* RAW RECORDS *

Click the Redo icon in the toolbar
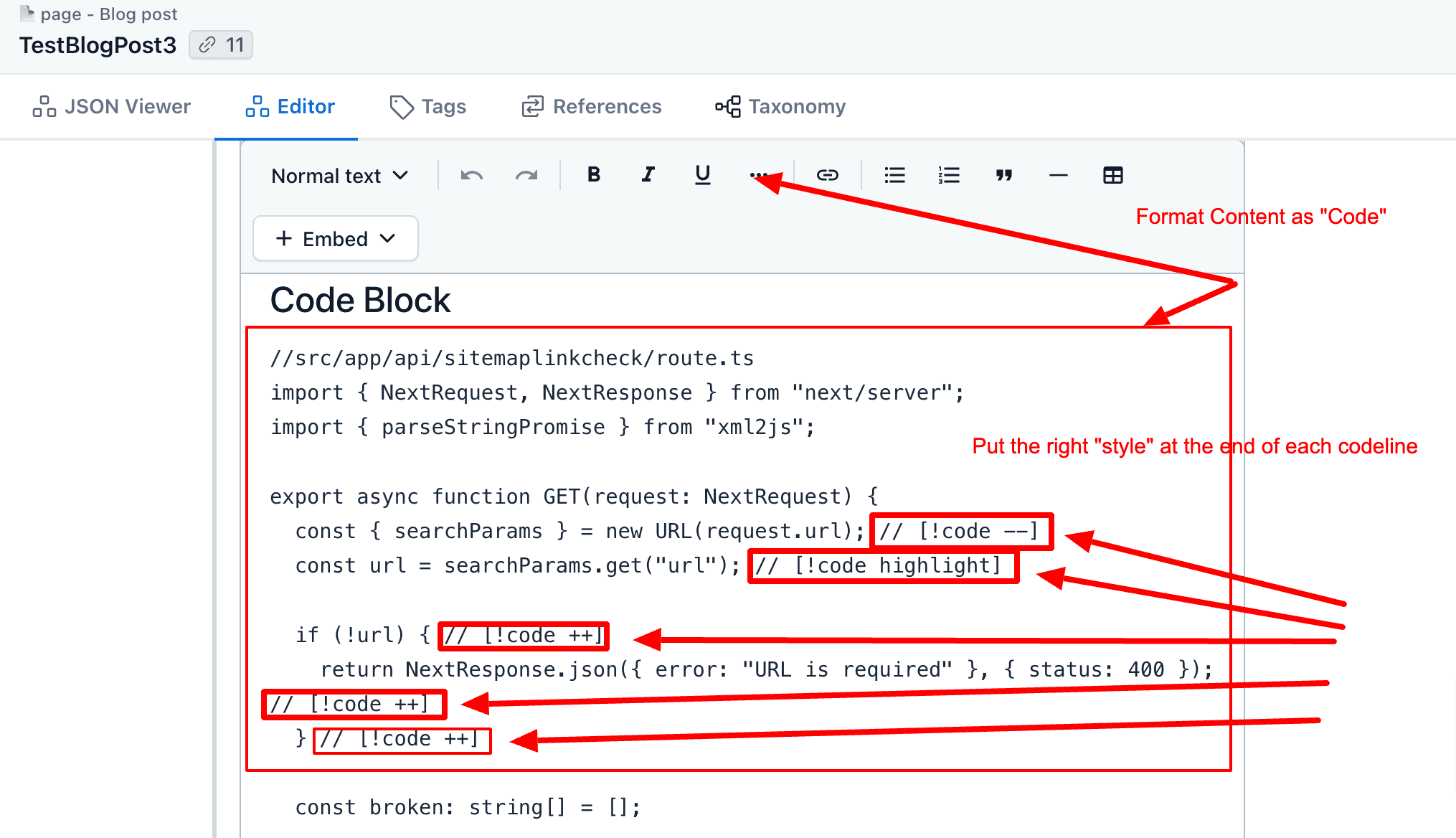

...

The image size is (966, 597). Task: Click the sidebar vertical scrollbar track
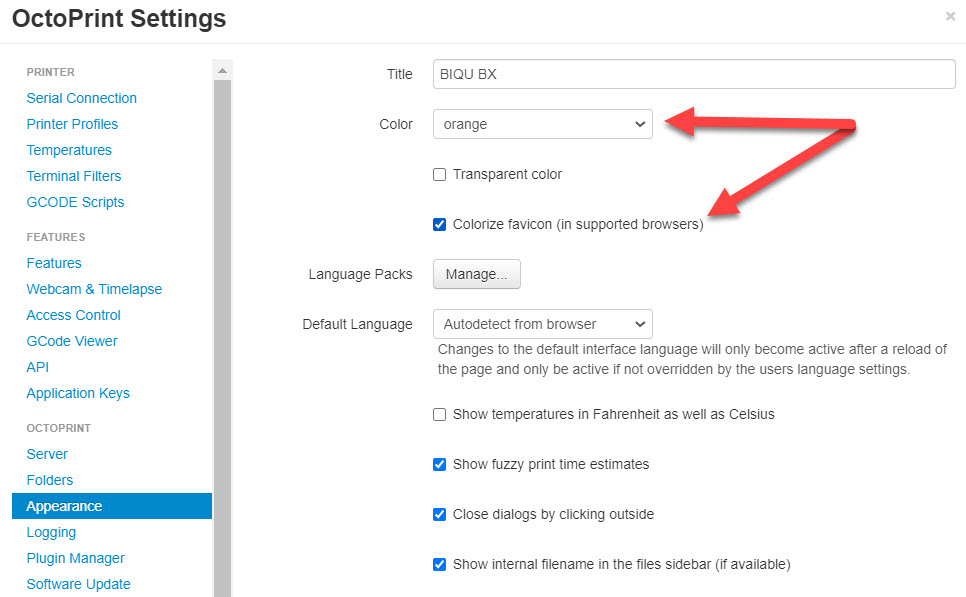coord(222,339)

---

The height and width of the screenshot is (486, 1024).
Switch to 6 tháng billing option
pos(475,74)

* EXERCISE OBJECTIVE *
Swap "billing" for "payment" in the records above, from the line with "The height and" to the line with "pos(475,74)", and give only those lines again with nothing else altered.

* FULL ANSWER *
The height and width of the screenshot is (486, 1024).
Switch to 6 tháng payment option
pos(475,74)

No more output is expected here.